═══ Text under study ═══
Sunday James, a deputy comptroller and public relations officer of the Service in charge of the Seme Border, told BusinessDay that the report prompted the comptroller general of immigration, Mohammed Babandede, to order an intensive investigation into the matter and report back to him.
BusinessDay’s investigation, published on January 9, 2020 and entitled ‘With just N200 bribe per immigration checkpoint, illegal migrants are infiltrating Nigeria through Sokoto’, had documented how officers of the Immigration Service and other security agencies conspire with mischievous commercial drivers to extort illegal immigrants and permit them entry into Nigeria in a strict bribe-and-pass pattern – at the expense of national security.
In an accompanying video that went viral on the internet, the BusinessDay report captured officers of the Service as well as the police and army collecting bribes to facilitate illegal movements of aliens in and out of Nigeria.
These corruption cases at the borders, the report said, appear more rampant in the northern parts especially Sokoto and Yobe States amidst widespread perception of the porous nature of Nigerian borders.
James said that officers of the service indentified in the video would be sanctioned according to the law if they are found culpable.
“The officers that were identified were brought to the headquarters and they are going to go through the due process of both administrative and professional procedures that have to do with our standard operation. So the public are enjoined to keep their eyes on the operatives and report back to us,” he said.
═══ Exercise data ═══
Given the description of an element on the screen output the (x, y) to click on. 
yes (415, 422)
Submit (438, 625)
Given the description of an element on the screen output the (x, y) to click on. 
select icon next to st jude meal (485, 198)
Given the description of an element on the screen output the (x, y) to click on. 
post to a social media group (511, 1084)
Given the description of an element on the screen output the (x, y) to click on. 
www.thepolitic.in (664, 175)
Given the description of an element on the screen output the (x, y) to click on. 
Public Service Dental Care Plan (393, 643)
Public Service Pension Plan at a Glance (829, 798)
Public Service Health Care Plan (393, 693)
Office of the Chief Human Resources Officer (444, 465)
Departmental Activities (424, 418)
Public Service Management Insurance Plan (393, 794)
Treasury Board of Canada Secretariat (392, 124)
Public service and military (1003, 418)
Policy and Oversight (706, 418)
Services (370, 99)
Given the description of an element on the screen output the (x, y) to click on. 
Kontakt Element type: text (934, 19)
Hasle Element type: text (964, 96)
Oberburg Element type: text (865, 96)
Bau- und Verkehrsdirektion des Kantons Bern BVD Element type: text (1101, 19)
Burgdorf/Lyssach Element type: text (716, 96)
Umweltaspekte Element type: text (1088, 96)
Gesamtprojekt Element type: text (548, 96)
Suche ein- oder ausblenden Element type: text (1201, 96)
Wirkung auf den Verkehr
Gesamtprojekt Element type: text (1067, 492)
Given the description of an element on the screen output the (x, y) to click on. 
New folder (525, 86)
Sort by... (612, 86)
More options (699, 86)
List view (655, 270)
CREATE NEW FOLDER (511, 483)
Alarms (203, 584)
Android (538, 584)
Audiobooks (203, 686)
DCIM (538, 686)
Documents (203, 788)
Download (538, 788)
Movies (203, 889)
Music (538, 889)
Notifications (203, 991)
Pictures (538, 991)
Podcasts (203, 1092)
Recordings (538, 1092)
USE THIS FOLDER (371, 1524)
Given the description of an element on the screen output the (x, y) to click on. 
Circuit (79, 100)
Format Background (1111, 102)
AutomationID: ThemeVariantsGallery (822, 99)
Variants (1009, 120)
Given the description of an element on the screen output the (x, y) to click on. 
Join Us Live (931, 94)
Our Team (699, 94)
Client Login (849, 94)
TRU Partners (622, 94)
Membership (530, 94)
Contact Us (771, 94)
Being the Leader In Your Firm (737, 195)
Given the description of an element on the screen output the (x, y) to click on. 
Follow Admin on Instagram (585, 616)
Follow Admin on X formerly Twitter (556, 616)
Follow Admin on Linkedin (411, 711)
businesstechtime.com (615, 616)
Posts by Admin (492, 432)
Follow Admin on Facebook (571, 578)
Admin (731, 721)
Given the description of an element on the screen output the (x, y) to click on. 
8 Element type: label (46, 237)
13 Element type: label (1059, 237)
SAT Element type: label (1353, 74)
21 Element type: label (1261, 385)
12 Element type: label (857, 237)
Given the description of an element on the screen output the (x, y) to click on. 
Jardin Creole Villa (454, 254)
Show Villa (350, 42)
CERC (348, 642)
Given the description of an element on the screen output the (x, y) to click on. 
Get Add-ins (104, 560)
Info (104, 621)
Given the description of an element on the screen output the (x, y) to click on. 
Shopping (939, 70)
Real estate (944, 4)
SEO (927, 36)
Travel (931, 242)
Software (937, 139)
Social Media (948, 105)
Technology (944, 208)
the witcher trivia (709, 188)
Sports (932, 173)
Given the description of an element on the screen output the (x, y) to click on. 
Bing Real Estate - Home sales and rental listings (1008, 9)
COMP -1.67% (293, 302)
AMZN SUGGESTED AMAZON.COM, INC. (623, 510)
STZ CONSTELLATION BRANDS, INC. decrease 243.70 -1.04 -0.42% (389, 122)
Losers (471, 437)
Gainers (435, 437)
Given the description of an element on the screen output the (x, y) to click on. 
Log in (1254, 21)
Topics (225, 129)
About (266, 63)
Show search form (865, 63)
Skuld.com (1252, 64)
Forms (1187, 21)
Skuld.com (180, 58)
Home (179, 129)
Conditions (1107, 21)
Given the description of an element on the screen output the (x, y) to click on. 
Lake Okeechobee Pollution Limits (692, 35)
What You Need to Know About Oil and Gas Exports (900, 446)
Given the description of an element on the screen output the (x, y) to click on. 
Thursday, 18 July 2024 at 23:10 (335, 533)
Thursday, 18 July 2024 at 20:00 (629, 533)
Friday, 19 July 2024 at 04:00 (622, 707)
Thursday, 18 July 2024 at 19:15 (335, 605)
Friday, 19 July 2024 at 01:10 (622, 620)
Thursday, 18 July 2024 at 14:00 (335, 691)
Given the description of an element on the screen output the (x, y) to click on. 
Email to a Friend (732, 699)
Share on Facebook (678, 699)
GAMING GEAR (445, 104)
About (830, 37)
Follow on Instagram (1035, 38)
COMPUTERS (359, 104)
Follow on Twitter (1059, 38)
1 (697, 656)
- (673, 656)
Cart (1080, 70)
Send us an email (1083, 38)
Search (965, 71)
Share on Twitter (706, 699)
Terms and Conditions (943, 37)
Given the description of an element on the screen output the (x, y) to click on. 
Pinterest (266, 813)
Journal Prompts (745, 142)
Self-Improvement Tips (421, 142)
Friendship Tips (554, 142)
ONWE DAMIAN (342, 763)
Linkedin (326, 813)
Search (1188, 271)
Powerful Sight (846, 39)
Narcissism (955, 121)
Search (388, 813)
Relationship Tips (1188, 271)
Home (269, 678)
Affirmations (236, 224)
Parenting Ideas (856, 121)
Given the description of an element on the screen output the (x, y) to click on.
═══
• Activity 1: List the security bodies whose officers, according to the report on immigration bribery at Nigeria's borders, were shown collecting bribes in the BusinessDay video.
• Activity 2: Continue the report on immigration bribery at Nigeria's borders, beginning after its last sentence.

• Task response 1: The Immigration Service, the police, and the army.

• Task response 2:
Rising to the defence of the Immigration Service, James said the Service has made tremendous achievements in the area of border control by the introduction of e-border, where it has deployed technology to monitor movements across the borders. He noted also that the nation has embarked on effective visa and passport system that is helping the Service to control the borders, including e-registration.
He said the Nigerian borders are not porous as being insinuated, stressing, however, that there are unmanned spaces.
“It is because of the unmanned spaces that the Federal Government introduced the Operation Quick Response that brought the military, the immigration, and Customs together so that when we have a full force on ground, we will be able to make sure that these places are covered,” James said.
“Beyond that, the NIS is going into e-border solution where we are deploying advanced technology to help us monitor our borders even from the headquarters here,” he said.